Direction:
Update the lines from the one containing "You are a GUI" through the end of the records, replacing "screenshot" with "image" and leaving everything else unchanged. Give only those lines, and leave the pictures out.

Given data:
◇ ◇ ◇ ◇ ◇
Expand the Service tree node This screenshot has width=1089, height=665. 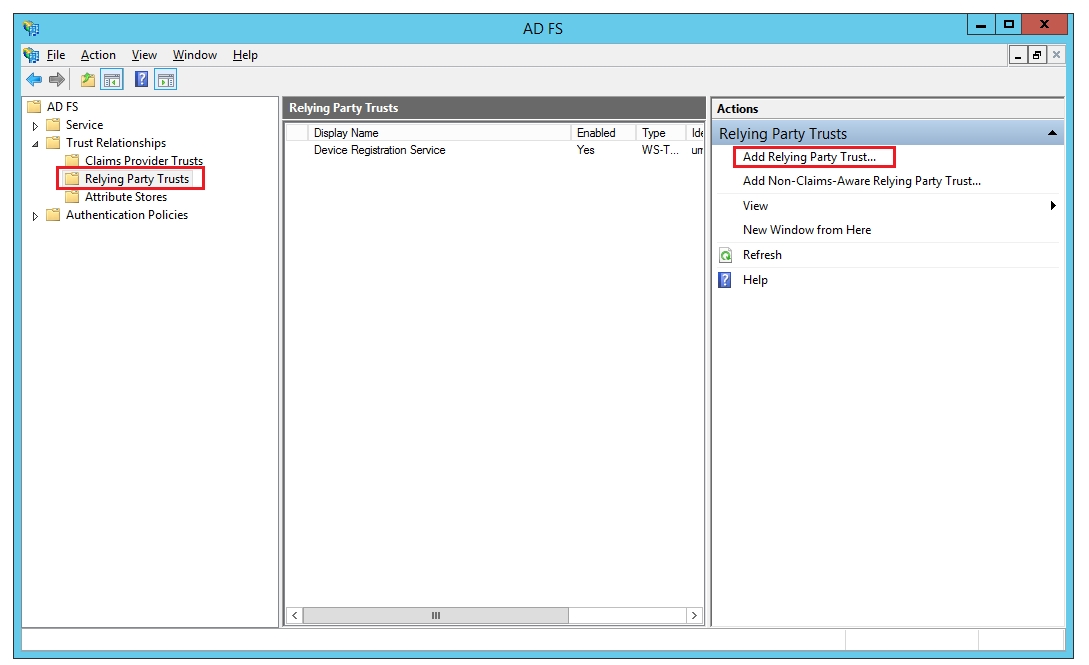[36, 126]
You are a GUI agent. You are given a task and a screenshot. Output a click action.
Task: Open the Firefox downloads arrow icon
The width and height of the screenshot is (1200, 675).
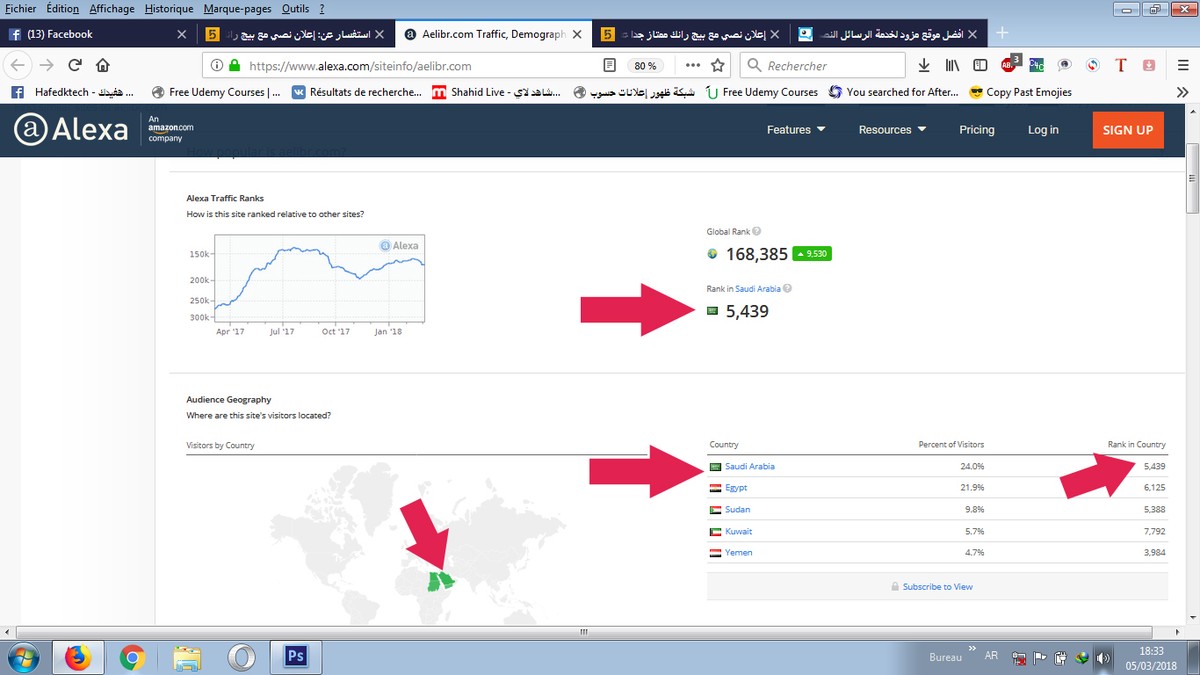click(x=924, y=66)
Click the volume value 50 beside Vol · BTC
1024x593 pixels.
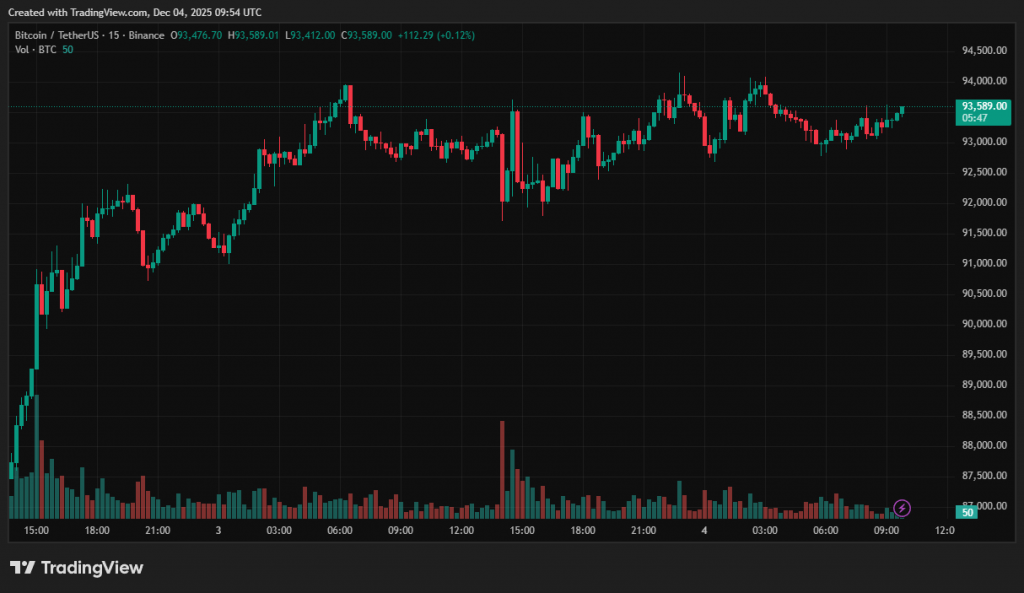68,50
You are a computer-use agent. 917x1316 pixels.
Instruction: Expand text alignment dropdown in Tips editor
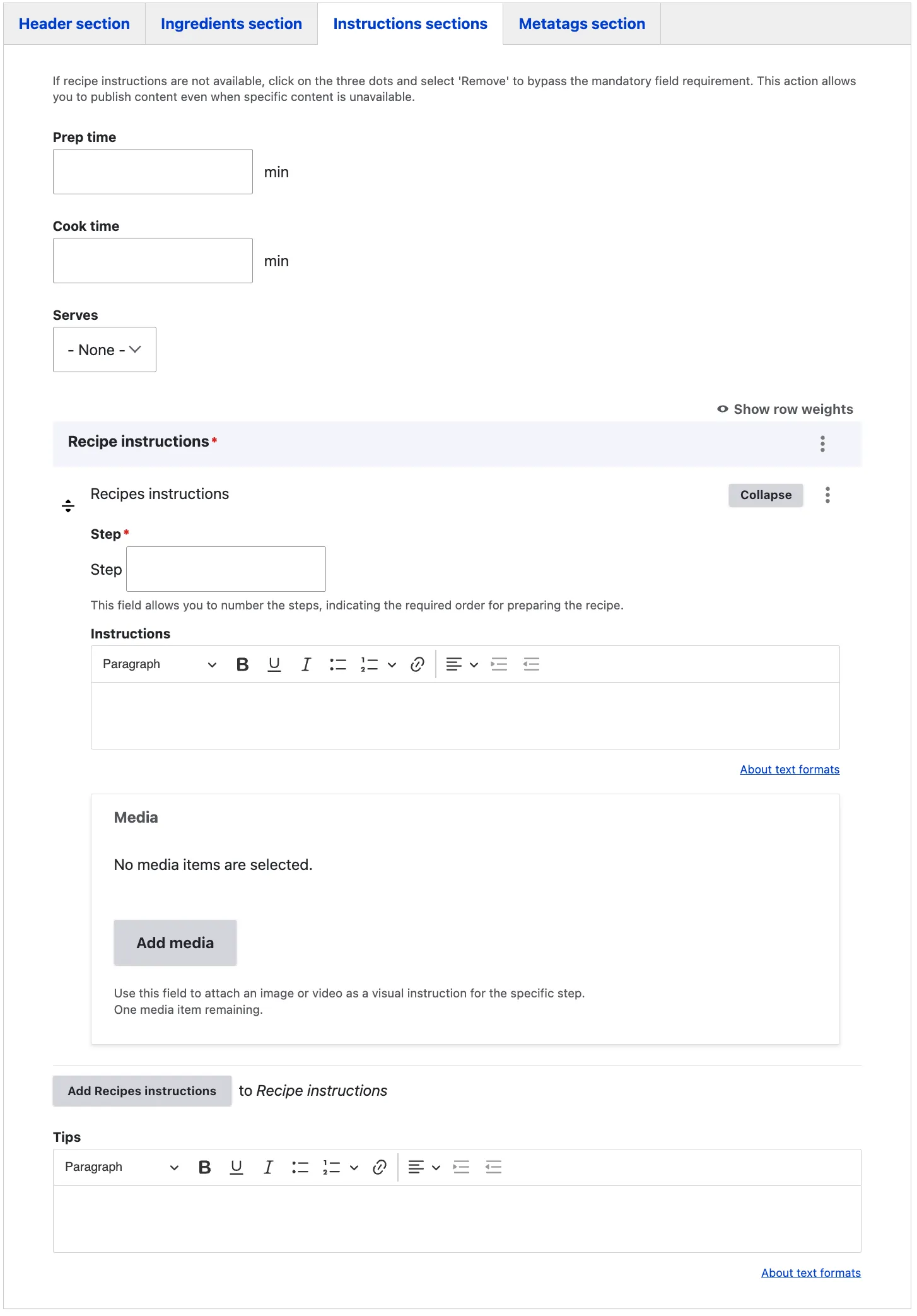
◇ ◇ ◇ ◇ ◇
Full output:
You are a GUI agent. You are given a task and a image. Output a click action.
Task: Open the Firefox downloads arrow icon
The width and height of the image is (1200, 675).
click(x=924, y=66)
Click the volume value 50 beside Vol · BTC
1024x593 pixels.
68,50
You are a computer-use agent. 917x1316 pixels.
Instruction: Expand text alignment dropdown in Tips editor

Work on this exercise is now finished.